TAREFAS PROPOSTAS:
- 1) Transcreve o trecho da carta ao povo que começa em "E por falar" e termina em "inflação que sofremos.".
- 2) Responde às perguntas seguintes com base na carta ao povo.
(a) Segundo a carta, informação é o quê?
(b) Que aconteceu ao preço real da comida durante o ano que está a findar, em relação aos dois anos anteriores?
(c) Quantos dígitos disseram que a economia moçambicana subiu?
- 3) Resume a carta ao povo em duas frases.

EXCERTO DO TEXTO:
---*---

Caro Povo,
Te escrevo na esperança de que, por alguma via possas receber esta carta e ficares a saber das novidades do teu país. Pode ser ridículo que me propunha a falar-te das novidades do teu país, mas todos nós sabemos que informação é dinheiro e um dos teus maiores problemas é a falta de dinheiro.
E por falar em dinheiro, tive que lamentar o facto de, durante o ano que está a findar, o preço real da comida tenha triplicado o seu valor relativamente aos dois anteriores anos, e que, mesmo assim, o valor real dos teus rendimentos tenha relativamente baixado com a inflação que sofremos.
Não é nada saudável falar-te de inflação, parece que essa linguagem te é muito estranha, sei que dá outra vez quando disseram que a economia moçambicana subiu dois dígitos tu simplesmente viraste as costas porque não sabes o que isso significa.

---*---

Um bloco de dados:
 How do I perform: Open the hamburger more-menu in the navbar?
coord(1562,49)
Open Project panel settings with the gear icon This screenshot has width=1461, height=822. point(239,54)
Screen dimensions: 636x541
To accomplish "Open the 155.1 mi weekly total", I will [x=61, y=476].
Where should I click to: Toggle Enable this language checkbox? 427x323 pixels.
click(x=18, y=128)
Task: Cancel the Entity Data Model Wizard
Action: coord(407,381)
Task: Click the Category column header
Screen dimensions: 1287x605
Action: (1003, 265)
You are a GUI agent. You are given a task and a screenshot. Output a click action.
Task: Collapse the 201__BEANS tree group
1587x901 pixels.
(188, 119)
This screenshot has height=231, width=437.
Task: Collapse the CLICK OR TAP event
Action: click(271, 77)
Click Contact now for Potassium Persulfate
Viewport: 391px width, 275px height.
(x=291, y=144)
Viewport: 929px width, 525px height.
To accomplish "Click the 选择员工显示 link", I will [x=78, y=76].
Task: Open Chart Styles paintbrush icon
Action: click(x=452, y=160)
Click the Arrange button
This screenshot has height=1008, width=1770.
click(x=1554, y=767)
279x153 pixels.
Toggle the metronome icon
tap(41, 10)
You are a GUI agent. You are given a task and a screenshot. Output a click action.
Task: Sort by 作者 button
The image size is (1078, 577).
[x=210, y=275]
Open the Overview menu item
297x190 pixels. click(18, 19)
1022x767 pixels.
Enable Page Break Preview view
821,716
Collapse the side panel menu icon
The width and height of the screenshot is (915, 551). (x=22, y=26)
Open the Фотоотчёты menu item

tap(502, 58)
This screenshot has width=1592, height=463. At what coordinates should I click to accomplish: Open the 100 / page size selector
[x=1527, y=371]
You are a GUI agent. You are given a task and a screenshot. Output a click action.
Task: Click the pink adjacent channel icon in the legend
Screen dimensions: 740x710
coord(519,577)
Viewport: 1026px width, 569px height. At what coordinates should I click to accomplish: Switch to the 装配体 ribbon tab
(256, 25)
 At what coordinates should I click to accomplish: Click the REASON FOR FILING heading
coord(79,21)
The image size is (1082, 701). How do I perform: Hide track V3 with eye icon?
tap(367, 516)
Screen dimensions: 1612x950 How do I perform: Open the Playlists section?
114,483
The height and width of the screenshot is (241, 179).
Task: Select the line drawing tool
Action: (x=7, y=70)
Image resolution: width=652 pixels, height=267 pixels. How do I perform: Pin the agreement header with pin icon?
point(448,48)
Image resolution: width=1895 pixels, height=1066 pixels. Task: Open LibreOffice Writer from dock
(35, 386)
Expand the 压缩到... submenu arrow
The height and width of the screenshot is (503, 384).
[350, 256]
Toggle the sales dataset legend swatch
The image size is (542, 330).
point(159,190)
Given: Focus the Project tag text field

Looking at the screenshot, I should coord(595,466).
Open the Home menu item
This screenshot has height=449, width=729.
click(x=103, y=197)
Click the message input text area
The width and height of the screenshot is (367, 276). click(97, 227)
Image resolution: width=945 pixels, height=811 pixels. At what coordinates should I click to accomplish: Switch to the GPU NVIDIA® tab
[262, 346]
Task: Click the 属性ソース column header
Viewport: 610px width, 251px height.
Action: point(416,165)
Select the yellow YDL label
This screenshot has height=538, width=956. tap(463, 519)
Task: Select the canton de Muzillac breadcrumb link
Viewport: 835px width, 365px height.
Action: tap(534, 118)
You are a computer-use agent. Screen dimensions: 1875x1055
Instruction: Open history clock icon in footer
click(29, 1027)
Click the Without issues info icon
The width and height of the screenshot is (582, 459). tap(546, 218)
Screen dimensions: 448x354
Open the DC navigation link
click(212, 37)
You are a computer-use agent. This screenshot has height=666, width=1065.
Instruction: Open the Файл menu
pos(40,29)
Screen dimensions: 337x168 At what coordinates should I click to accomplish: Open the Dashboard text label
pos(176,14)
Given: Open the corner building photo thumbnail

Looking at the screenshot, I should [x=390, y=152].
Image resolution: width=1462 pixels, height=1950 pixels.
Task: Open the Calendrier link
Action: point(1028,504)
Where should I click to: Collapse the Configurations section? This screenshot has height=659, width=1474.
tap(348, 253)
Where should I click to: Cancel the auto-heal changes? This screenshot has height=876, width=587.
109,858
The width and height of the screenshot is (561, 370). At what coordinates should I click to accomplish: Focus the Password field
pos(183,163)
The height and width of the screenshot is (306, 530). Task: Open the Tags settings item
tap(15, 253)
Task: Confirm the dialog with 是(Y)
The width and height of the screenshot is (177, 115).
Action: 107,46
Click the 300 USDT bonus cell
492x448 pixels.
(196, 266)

---*---

LISTA DE SOLUÇÕES:
- 1)
E por falar em dinheiro, tive que lamentar o facto de, durante o ano que está a findar, o preço real da comida tenha triplicado o seu valor relativamente aos dois anteriores anos, e que, mesmo assim, o valor real dos teus rendimentos tenha relativamente baixado com a inflação que sofremos.

- 2)
(a) Dinheiro.
(b) Triplicou o seu valor.
(c) Dois dígitos.

- 3) A carta dirige-se ao povo na esperança de lhe dar a conhecer as novidades do seu país, lembrando que informação é dinheiro e que a falta de dinheiro é um dos seus maiores problemas. Lamenta que o preço real da comida tenha triplicado face aos dois anos anteriores, enquanto o valor real dos rendimentos baixou com a inflação, e observa que essa linguagem parece estranha ao povo.